"Would you like to bet on what may be the next big thing in games?" asks Ingrid Lunden at TechCrunch. "Place a wager on real-money gambling, and you could be in for some good returns." Apple for the first time will begin selling a real-money gambling app called Big Fish Casino, which allows users to play slots "with the swipe of an index finger," says Douglas MacMillan at Bloomberg. Apps for poker, blackjack, and roulette are expected to follow, but iPhone users in the U.S. are missing out — the app is only available in the U.K., thanks to America's strict online gambling laws. Here, a guide to the next big thing in social gaming:

Americans can't gamble on their phones?
Not really. Smartphone users can currently gamble with virtual currency, but that means they can't cash out their winnings. While British users can currently bet on horse racing, Big Fish Casino will for the first time give them the opportunity to bet real money on slots and other casino games.
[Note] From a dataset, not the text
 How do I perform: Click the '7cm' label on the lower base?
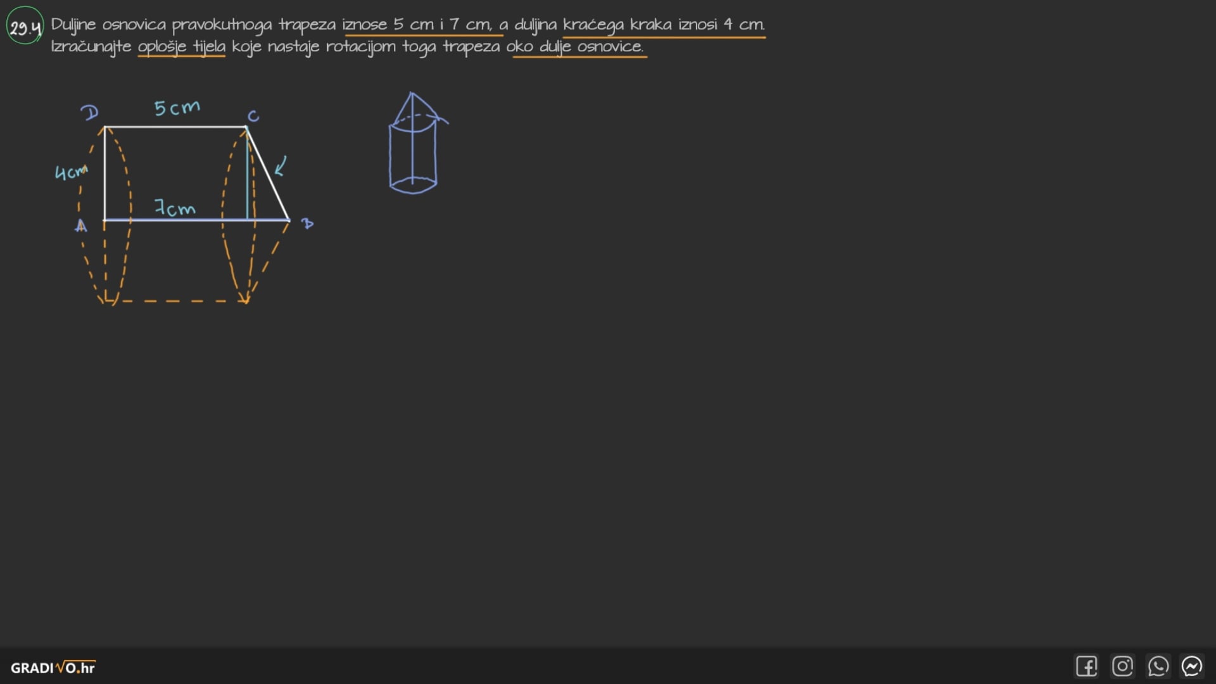click(x=175, y=208)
Is real-money gambling expected to be popular?
Yes. Analysts estimate that globally smartphone and tablet users will "wager $100 billion annually on the devices by 2017," says MacMillan. The average gambling gamer represents $1,800 in profits for a gaming company over the course of a lifetime, while a casual social gamer only offers $2. Furthermore, app makers like Big Fish hope to harness social media to create gambling communities and virtual casinos that could bolster profits. 

Does Apple get a cut?
No. "Apple wants to keep arms' length from this," says Big Fish CEO Paul Thelen. "They don't want to be the middleman in a gambling operation." 

Will America relax its online gambling laws?
Perhaps. States like California, Nevada, and New Jersey — eager to boost tax revenue from gambling — are reportedly considering passing laws to legalize real-money online gambling. And if the phenomenon "takes off overseas," says Christina Chaey at Fast Company, "there may be enough impetus for gaming companies to spearhead changes." Game maker Zynga recently launched a lobbying blitz in Washington, D.C., and California to do just that.